**Requirement:**
Copy out the data below from the line containing "This screenshot has width=650, height=406." to the line containing "The image size is (954, 574).", both lines included, with all images left out.

**Study material:**
▬▬▬

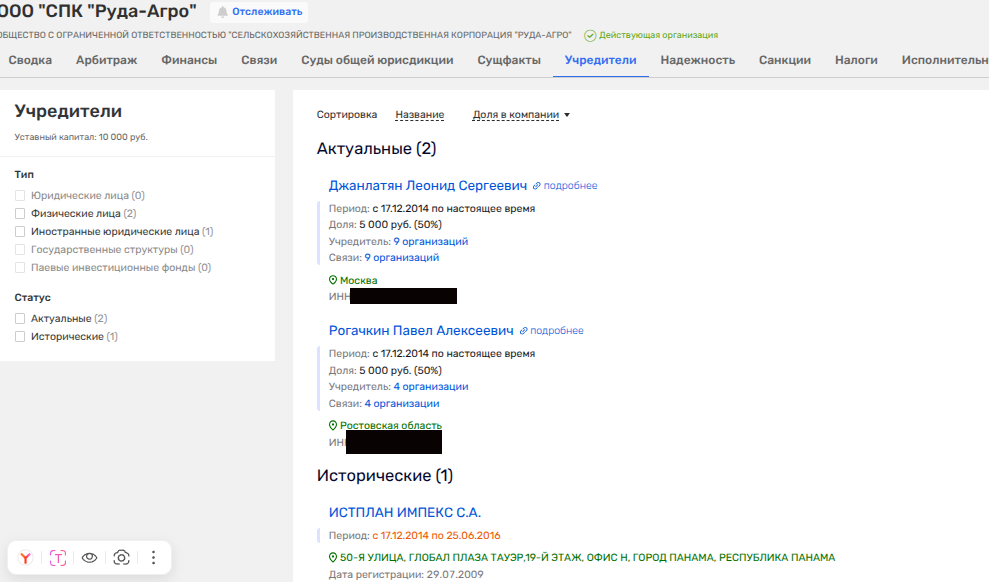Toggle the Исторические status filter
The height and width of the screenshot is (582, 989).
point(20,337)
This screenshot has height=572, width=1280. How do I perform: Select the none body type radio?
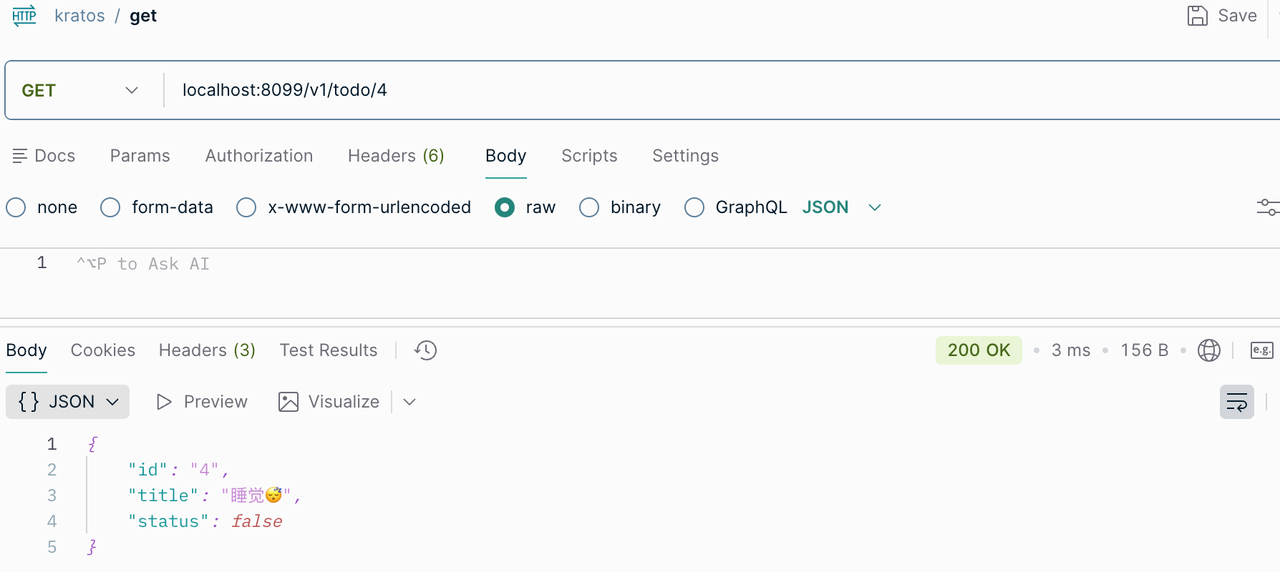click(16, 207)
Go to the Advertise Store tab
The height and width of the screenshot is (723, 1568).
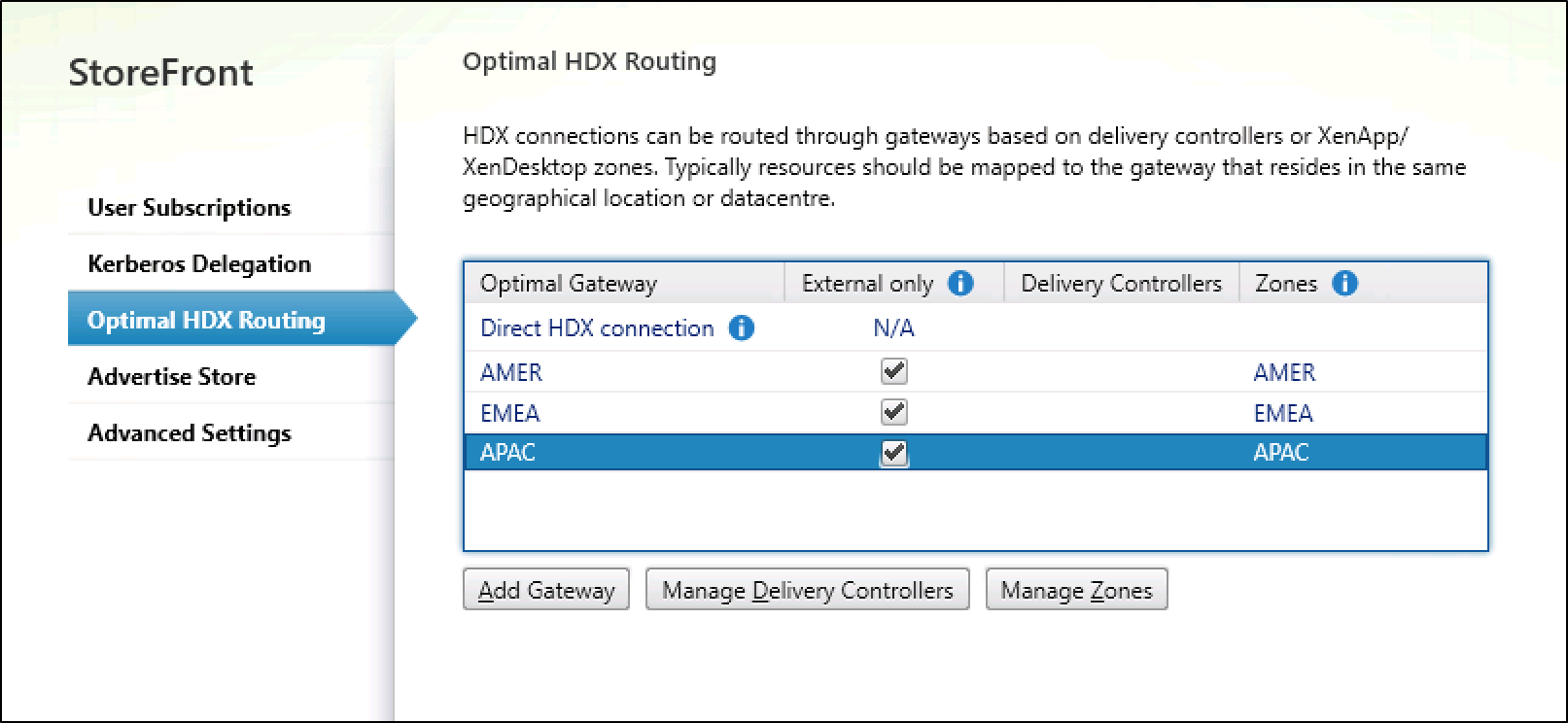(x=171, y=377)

▬▬▬

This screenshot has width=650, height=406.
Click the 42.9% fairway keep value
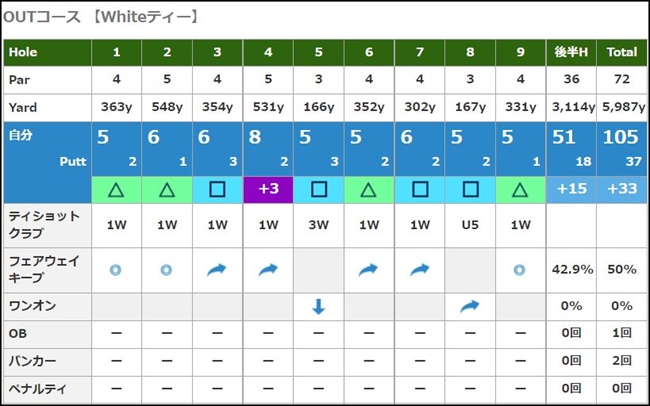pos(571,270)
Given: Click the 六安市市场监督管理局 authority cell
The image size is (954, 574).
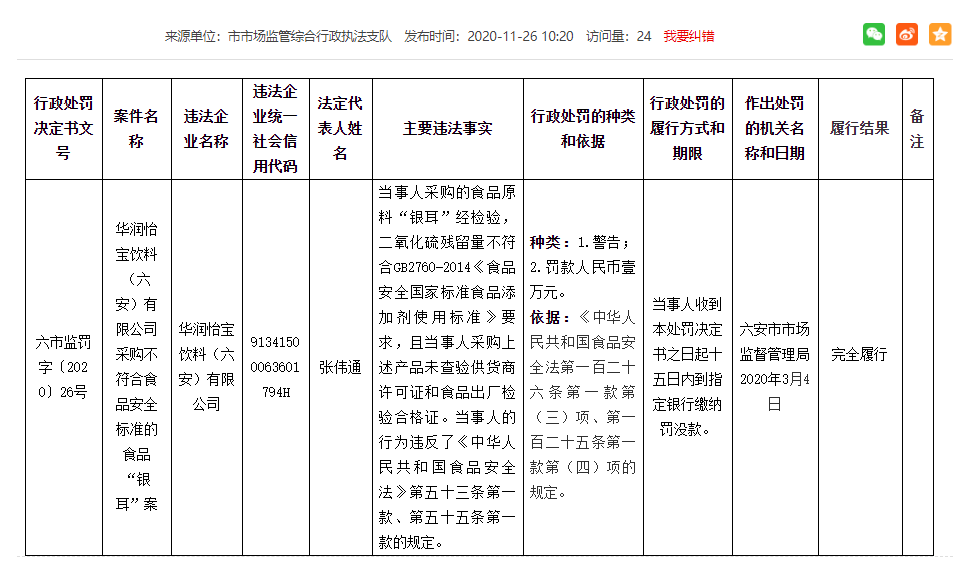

▬▬▬

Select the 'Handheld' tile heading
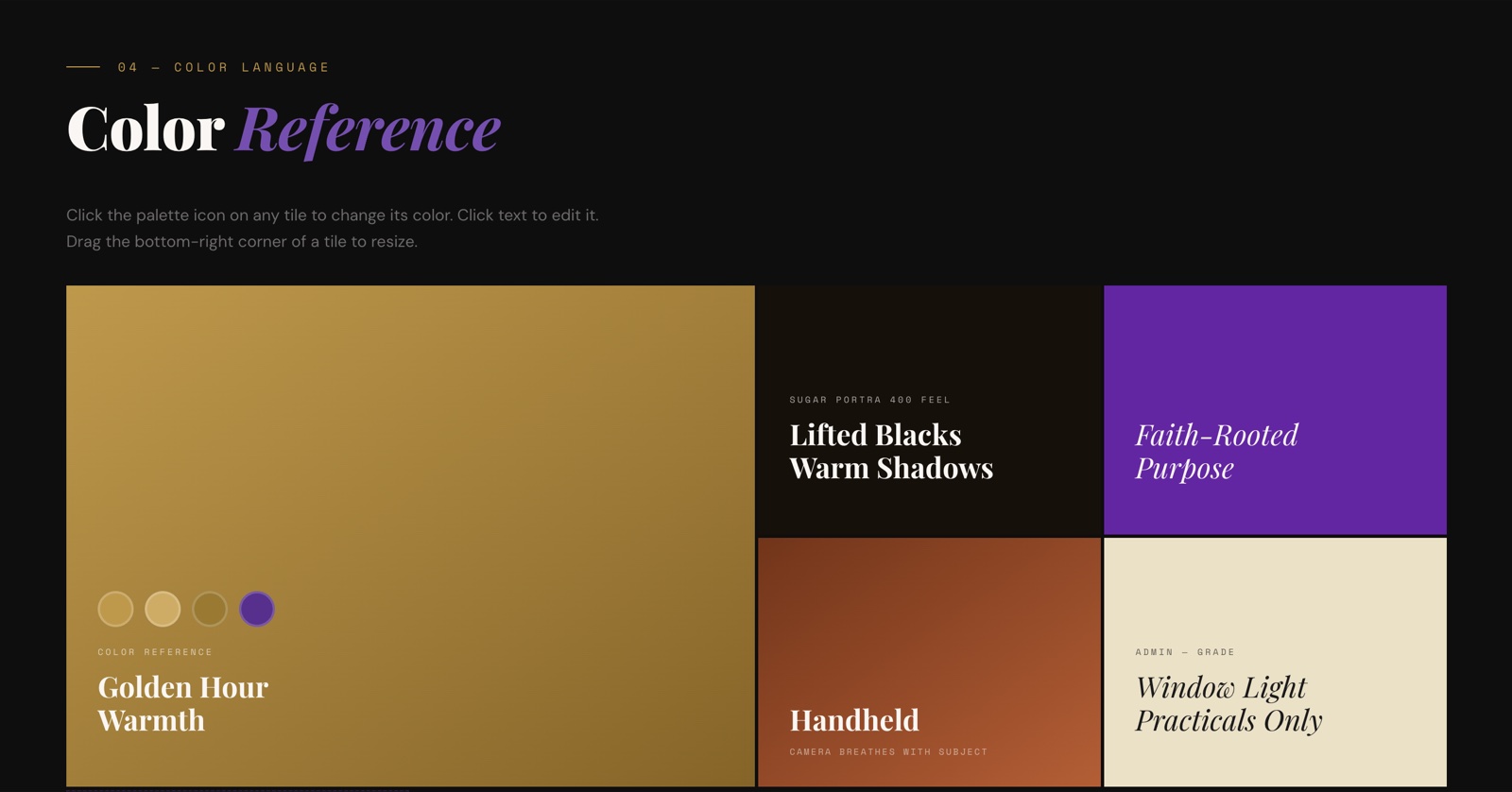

▬▬▬

**Answer box:**
This screenshot has width=650, height=406.
Click the 42.9% fairway keep value
pos(571,270)
Given: Click the 六安市市场监督管理局 authority cell
The image size is (954, 574).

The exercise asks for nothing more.